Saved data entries
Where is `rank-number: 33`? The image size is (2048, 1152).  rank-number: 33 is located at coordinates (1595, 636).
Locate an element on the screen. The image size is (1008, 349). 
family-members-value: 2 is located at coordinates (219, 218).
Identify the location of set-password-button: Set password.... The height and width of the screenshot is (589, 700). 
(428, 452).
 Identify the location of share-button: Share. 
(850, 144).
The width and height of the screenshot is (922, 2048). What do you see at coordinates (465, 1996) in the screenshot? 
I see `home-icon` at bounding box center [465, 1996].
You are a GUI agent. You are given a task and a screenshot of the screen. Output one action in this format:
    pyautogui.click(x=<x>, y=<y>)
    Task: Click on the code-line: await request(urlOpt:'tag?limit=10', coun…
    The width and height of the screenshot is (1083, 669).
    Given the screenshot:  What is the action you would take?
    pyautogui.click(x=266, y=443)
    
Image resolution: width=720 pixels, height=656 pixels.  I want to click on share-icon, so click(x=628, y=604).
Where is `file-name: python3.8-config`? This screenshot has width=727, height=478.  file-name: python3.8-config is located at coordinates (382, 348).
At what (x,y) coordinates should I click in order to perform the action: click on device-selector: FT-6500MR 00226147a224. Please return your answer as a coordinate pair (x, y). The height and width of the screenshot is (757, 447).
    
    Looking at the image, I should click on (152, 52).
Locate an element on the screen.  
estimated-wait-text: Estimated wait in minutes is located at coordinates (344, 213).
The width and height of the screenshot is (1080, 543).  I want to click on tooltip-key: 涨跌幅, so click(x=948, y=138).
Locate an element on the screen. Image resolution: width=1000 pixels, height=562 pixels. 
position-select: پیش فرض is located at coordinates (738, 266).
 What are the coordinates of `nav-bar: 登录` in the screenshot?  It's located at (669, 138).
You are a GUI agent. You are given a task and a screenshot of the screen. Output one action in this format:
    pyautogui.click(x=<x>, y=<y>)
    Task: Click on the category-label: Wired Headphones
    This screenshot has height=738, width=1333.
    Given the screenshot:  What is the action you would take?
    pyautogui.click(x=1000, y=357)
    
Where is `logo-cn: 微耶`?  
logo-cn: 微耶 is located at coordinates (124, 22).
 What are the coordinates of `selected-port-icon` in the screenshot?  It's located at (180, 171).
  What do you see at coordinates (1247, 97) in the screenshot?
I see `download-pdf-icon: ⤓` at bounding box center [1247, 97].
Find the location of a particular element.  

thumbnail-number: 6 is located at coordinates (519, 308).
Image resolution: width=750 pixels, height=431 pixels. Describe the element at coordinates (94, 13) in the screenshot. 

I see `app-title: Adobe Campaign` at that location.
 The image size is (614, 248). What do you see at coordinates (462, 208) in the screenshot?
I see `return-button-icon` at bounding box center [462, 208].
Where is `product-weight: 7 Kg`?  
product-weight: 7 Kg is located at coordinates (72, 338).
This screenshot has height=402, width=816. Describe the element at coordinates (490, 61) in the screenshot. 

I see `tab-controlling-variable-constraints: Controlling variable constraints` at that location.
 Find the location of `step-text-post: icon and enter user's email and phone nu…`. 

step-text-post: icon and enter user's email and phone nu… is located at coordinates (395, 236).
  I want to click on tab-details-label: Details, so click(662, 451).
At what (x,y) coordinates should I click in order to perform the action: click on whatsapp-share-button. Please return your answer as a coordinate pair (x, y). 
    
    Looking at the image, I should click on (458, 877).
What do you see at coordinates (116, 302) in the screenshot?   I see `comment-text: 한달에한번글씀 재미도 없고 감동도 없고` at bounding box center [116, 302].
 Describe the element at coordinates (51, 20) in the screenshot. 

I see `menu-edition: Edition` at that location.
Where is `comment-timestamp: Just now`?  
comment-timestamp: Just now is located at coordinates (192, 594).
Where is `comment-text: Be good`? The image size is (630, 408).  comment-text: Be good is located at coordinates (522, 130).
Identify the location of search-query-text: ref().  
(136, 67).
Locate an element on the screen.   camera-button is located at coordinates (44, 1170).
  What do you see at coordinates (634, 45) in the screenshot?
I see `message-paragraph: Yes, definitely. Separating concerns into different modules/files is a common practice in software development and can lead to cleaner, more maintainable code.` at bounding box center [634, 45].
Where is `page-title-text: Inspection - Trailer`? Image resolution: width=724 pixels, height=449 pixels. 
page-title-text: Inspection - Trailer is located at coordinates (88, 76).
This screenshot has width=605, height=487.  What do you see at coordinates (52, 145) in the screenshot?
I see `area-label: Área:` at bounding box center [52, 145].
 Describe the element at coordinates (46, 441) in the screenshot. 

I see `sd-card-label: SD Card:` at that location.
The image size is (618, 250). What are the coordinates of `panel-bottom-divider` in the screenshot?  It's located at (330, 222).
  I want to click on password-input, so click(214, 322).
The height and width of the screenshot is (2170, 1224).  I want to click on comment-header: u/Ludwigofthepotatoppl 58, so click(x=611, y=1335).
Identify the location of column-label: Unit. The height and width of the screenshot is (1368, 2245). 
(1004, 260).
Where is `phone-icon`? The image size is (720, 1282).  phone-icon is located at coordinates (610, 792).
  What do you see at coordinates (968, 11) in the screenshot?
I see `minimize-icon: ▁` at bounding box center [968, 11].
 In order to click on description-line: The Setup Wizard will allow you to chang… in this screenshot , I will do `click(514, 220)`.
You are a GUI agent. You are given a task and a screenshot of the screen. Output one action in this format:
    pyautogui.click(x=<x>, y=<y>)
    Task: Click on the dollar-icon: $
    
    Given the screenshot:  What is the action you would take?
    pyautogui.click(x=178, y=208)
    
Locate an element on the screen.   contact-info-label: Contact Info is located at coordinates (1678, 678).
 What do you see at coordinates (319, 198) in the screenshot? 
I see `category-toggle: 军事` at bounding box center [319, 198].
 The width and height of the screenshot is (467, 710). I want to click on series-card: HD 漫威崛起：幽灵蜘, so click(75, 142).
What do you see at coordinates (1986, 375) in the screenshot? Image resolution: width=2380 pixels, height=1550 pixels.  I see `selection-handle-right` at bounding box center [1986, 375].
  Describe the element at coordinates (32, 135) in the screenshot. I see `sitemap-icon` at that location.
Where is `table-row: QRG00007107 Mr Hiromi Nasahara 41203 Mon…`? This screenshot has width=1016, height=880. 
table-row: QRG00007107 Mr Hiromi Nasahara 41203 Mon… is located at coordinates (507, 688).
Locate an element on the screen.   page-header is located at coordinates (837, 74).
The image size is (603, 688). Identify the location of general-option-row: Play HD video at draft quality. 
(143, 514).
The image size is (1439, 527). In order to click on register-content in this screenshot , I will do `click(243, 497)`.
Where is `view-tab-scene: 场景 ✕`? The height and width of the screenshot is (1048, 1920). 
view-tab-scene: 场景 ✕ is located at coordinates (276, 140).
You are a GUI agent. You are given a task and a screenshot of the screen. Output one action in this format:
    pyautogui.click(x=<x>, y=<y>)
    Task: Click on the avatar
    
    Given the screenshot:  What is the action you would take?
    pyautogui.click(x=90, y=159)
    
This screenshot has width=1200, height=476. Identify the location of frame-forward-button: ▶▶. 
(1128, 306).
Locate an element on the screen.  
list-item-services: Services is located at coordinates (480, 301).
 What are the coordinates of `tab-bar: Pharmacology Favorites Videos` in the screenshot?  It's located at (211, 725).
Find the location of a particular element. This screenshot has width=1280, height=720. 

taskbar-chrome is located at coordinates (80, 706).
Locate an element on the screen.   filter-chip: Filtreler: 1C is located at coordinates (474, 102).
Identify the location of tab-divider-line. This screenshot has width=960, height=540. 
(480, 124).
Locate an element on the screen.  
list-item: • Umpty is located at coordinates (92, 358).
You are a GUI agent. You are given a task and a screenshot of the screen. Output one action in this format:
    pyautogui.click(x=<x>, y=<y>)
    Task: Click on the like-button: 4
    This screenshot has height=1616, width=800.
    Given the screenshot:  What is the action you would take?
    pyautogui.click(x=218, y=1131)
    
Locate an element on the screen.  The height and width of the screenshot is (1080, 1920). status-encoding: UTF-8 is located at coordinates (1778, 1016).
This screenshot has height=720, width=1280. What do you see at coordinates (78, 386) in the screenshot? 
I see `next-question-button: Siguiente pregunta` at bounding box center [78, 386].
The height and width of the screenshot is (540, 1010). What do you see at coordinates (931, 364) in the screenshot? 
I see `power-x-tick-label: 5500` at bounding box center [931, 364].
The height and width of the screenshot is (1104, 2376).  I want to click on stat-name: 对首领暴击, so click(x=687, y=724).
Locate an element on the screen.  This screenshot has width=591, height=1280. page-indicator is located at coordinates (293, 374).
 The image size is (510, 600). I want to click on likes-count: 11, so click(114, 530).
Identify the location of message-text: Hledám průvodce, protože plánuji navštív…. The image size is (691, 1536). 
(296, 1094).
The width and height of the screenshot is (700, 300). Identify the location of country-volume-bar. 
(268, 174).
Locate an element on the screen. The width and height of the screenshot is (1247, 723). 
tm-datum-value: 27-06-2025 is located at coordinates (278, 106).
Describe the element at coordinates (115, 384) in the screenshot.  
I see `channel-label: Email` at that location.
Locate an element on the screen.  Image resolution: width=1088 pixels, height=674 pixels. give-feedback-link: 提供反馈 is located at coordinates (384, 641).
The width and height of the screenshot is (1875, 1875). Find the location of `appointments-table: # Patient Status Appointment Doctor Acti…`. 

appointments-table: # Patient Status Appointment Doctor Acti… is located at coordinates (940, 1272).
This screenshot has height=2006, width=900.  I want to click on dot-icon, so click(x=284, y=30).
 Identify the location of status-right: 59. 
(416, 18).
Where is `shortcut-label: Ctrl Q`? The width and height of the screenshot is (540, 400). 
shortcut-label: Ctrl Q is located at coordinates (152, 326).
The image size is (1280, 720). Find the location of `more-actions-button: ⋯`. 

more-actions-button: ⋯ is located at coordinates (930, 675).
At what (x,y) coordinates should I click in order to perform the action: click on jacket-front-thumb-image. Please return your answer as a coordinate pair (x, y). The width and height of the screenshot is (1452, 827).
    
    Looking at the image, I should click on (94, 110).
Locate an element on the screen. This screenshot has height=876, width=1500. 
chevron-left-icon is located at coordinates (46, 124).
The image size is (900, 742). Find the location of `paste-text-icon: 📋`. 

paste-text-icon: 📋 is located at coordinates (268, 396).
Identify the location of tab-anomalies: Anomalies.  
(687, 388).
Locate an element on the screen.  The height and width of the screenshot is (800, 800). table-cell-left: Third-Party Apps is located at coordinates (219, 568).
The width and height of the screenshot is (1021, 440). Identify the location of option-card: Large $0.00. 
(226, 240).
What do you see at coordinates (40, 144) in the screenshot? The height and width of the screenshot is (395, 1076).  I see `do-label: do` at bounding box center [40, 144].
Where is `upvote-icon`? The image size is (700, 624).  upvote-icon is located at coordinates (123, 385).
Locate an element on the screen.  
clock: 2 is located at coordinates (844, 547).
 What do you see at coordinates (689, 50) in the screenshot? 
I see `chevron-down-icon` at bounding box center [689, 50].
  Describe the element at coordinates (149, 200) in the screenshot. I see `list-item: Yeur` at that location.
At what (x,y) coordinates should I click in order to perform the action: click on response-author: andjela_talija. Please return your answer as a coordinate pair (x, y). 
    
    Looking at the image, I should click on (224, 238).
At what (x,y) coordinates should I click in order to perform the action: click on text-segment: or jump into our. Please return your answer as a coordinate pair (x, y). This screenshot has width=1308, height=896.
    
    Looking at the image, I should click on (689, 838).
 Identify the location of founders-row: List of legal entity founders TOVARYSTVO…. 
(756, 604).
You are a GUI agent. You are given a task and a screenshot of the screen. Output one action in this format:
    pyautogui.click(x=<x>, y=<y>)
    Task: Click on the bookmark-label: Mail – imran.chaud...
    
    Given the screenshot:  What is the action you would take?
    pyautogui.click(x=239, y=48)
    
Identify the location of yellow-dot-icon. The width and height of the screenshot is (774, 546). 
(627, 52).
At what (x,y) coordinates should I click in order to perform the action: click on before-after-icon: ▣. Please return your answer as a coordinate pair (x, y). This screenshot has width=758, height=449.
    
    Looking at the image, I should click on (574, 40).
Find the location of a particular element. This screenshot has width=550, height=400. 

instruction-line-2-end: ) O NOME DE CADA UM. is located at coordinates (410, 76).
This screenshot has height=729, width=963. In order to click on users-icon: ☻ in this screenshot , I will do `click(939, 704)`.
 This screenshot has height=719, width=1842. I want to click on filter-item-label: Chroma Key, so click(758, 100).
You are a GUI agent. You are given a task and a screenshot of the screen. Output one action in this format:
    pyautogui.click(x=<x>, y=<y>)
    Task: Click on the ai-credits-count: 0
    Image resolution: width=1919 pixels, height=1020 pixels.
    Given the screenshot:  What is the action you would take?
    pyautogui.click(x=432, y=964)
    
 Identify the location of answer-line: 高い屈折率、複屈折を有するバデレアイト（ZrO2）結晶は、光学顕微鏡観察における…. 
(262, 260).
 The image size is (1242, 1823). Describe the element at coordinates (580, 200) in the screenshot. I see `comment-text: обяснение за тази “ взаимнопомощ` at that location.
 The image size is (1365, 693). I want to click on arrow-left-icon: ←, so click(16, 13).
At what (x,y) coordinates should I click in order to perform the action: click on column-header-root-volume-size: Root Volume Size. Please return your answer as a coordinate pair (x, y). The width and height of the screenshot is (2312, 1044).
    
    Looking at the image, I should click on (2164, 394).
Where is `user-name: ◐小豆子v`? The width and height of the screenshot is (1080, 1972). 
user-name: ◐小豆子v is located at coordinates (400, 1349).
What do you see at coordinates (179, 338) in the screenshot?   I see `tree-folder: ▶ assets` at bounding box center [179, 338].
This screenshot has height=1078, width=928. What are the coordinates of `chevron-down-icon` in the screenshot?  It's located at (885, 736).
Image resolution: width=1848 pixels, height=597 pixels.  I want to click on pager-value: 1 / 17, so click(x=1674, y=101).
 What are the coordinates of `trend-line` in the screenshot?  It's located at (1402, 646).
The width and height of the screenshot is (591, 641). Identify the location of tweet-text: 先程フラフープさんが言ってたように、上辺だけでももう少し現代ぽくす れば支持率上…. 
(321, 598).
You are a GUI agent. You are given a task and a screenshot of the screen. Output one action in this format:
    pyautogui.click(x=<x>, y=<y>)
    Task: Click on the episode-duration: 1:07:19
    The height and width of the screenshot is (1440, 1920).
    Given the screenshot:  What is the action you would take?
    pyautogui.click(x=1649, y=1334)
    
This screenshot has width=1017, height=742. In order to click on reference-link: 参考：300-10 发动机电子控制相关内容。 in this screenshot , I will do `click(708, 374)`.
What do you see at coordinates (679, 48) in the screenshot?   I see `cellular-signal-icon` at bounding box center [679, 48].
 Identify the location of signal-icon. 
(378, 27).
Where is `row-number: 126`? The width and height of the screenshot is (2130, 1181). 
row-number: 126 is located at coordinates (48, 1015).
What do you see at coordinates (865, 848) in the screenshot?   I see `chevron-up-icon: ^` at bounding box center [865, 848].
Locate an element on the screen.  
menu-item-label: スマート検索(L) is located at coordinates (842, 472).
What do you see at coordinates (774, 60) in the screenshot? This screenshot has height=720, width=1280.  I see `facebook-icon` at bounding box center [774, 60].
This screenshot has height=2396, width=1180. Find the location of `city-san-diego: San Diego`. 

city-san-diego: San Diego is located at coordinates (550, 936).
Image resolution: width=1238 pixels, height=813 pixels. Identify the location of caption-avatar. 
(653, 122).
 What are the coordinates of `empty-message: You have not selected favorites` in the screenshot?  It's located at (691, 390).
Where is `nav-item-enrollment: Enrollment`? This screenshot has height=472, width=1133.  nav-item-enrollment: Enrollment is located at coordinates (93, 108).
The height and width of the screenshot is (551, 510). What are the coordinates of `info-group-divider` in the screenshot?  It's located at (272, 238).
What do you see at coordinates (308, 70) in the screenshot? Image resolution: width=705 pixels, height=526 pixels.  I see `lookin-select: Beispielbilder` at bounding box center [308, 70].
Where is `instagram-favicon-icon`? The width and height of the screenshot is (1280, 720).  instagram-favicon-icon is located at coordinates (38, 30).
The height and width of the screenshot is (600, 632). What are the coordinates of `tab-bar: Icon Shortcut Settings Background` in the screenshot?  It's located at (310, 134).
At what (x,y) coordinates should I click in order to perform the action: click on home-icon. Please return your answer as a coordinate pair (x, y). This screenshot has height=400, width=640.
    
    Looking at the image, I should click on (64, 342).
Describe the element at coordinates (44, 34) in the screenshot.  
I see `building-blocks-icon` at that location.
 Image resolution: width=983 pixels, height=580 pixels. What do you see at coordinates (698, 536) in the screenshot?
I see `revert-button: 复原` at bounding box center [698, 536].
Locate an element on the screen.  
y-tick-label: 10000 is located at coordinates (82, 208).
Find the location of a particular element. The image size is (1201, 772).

__About this exercise__
Repeat the stretch of entries from the line containing "coordinates (293, 374)." through the line containing "(296, 1094).", both included.

__Written answer__
Locate an element on the screen.  This screenshot has width=591, height=1280. page-indicator is located at coordinates (293, 374).
 The image size is (510, 600). I want to click on likes-count: 11, so click(114, 530).
Identify the location of message-text: Hledám průvodce, protože plánuji navštív…. The image size is (691, 1536). 
(296, 1094).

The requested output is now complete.